### What you have to do
An exact copy of every record is required.

Stored data:
^^^^
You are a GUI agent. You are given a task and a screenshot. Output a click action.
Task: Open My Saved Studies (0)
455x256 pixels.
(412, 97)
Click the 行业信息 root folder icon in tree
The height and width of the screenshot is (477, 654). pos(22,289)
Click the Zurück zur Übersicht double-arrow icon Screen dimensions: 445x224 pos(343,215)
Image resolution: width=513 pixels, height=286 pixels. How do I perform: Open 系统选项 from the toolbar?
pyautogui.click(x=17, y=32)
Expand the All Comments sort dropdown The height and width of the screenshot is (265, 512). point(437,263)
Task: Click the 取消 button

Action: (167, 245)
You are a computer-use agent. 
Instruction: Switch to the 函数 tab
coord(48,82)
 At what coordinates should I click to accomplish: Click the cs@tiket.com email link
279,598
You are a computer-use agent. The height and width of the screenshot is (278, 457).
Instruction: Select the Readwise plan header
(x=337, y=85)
^^^^
### Response to this exercise
You are a GUI agent. You are given a task and a screenshot. Output a click action.
Task: Open My Saved Studies (0)
455x256 pixels.
(412, 97)
Click the 行业信息 root folder icon in tree
The height and width of the screenshot is (477, 654). pos(22,289)
Click the Zurück zur Übersicht double-arrow icon Screen dimensions: 445x224 pos(343,215)
Image resolution: width=513 pixels, height=286 pixels. How do I perform: Open 系统选项 from the toolbar?
pyautogui.click(x=17, y=32)
Expand the All Comments sort dropdown The height and width of the screenshot is (265, 512). point(437,263)
Task: Click the 取消 button

Action: (167, 245)
You are a computer-use agent. 
Instruction: Switch to the 函数 tab
coord(48,82)
 At what coordinates should I click to accomplish: Click the cs@tiket.com email link
279,598
You are a computer-use agent. The height and width of the screenshot is (278, 457).
Instruction: Select the Readwise plan header
(x=337, y=85)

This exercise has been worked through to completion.